**Jobs:**
1 > Please say whether each statement agrees with the nerdamer LaTeX thread, answering yes or no and quoting the deciding words. (a) The writer wants every result of nerdamer.convertToLaTeX to be usable by nerdamer.convertFromLaTeX. (b) The writer recalls a teacher saying that limits containing addition or subtraction must be put in parentheses. (c) The expression (sqrt(7)+3sqrt(2))(sqrt(7)-3sqrt(2)) is reported to give 0.
2 > Pick up the nerdamer LaTeX thread and continue it after its last sentence.
:: Supplied passage ::
Ideally at least all results from nerdamer.convertToLaTeX should be consumable for nerdamer.convertFromLaTeX.

I think my Maths teacher told me that if limits contained addition or subtraction they must be parenthesized. Therefore, `lim(x+1,x,Infinity)` should be `\lim_{x\to\infty}\left(x+1\right)`.

>Correction: (sqrt(7)+3sqrt(2))(sqrt(7)-3sqrt(2)) gives (-3sqrt(2)+sqrt(7))(3sqrt(2)+sqrt(7)) not 0. Might be a change after I have posted this. I don't know. >I guess some of these can be simplified a bit more but...

>Agreed but who's going to do the updating and verification of accuracy? If this breaks enough tests I can live with the current results. Maybe I will do this myself...
:::
:: Material ::
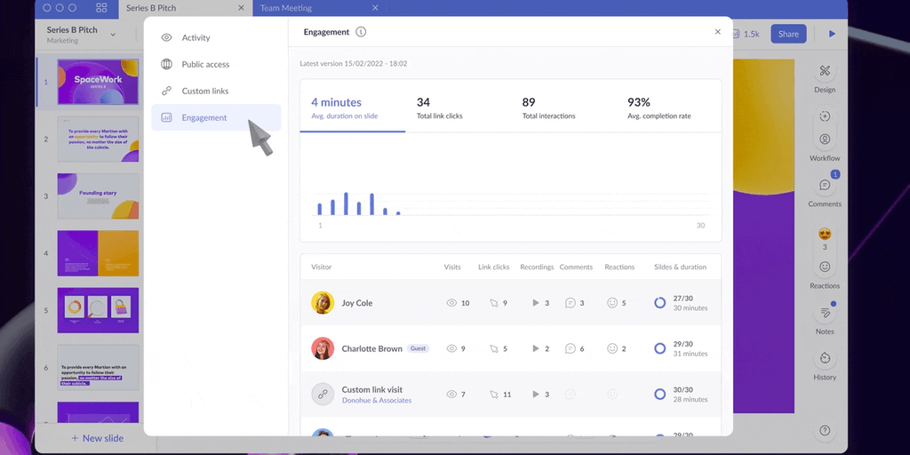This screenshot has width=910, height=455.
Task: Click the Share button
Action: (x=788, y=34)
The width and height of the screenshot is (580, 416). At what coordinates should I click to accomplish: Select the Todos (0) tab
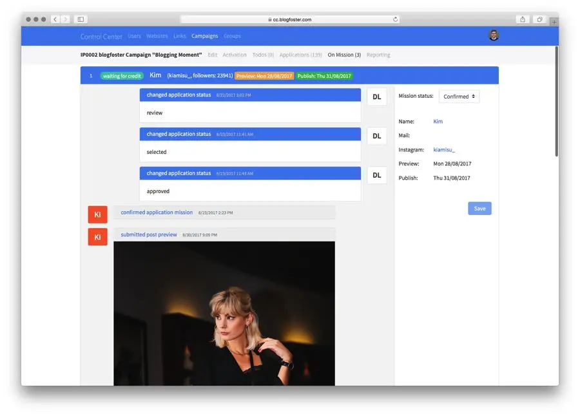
:::
**Responses to the tasks:**
1 >
(a) Yes: "Ideally at least all results from nerdamer.convertToLaTeX should be consumable for nerdamer.convertFromLaTeX."
(b) Yes: "if limits contained addition or subtraction they must be parenthesized"
(c) No: "gives (-3sqrt(2)+sqrt(7))(3sqrt(2)+sqrt(7)) not 0"

2 >
~solve(sqrt(x)+sqrt(2x+1)=5,x) => []~ should=> [4]

~solve(x=2/(3-x),x)~ => [1,1.0000000000000002] (@0.7.13) => [2*(-x+3)^(-1)] (@0.7.14) should=> [1,2]

solveEquations([sqrt(2)a-sqrt(2)c+b+d=0,a+c+sqrt(2)b-sqrt(2)d=0,a+c=0,b+d=1]) => Error: System must contain all linear equations! All four equations are linear, but multivariate.

@jiggzson All of them. Currently solveEquations([a+b=1,a-b=2]) => [a,1.5,b,-0.5]. Therefore, solveEquations([sqrt(2)a-sqrt(2)c+b+d=0,a+c+sqrt(2)b-sqrt(2)d=0,a+c=0,b+d=1]) should=> [a,-1/(2 sqrt(2)), b, 1/2, c, 1/(2 sqrt(2)), d, 1/2]

Also, I think that solveEquations([a+b=1,a-b=2]) should=> [a=1.5,b=-0.5] This is more clear about the connection between the unknown and the value.